In a country where new crude streams have become rare, Obodo’s emergence signalled operational maturity. More importantly, it shifted Conoil from being perceived primarily as a downstream and marginal upstream player into a full-spectrum producer with export-grade assets.

The commercial impact was immediate. Obodo crude enhanced Conoil’s revenue profile, strengthened cash flows, and materially improved the company’s asset valuation.

For Mike Adenuga, Obodo represented something else entirely: oil income with scale and durability. Producing crude shifts wealth from theoretical to realised. It is the difference between potential and proof.

That momentum was reinforced by Conoil’s acquisition of a new drilling rig, a move that underscored its intent to control not just resources, but execution. In an industry where rig availability often dictates production timelines, owning modern drilling capacity gives Conoil a strategic advantage lowering costs, reducing dependency, and accelerating development cycles. It also enhances the company’s bargaining power in partnerships such as the one with TotalEnergies.

Taken together, the Obodo crude success, the rig acquisition, and the TotalEnergies transaction, these moves materially expand Conoil’s enterprise value. While private company valuations remain opaque, upstream assets with proven production, infrastructure control, and international partnerships typically command significant multiple expansion.

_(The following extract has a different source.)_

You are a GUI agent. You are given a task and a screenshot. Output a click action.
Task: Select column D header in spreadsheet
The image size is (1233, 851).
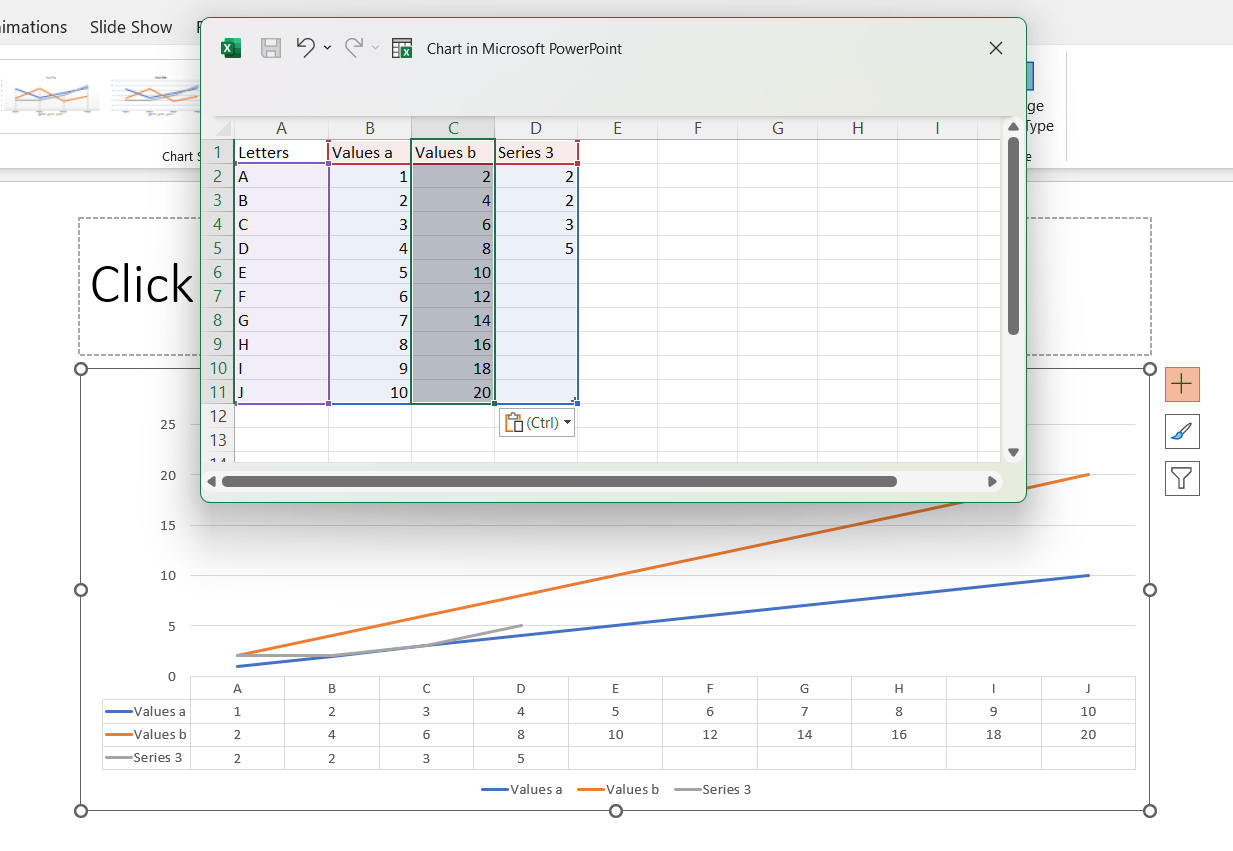(x=536, y=128)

For Adenuga, all of these represents a stabilising and appreciating pillar of wealth.

As The Boss Newspapers honours Mike Adenuga as Boss of the Year 2025, the recognition lands at a moment when his oil ambitions are no longer peripheral to his legacy. They are central. In Obodo crude, in steel rigs, and in carefully negotiated partnerships, Adenuga is shaping a version of Nigerian capitalism that privileges patience, scale, and execution over spectacle.

In the end, the most powerful statement of wealth is not net worth rankings or headlines. It is the ability to convert strategy into assets, assets into production, and production into national relevance. On that score, the Conoil–TotalEnergies deal may well stand as one of the most consequential chapters in Mike Adenuga’s business story and in Nigeria’s evolving oil future.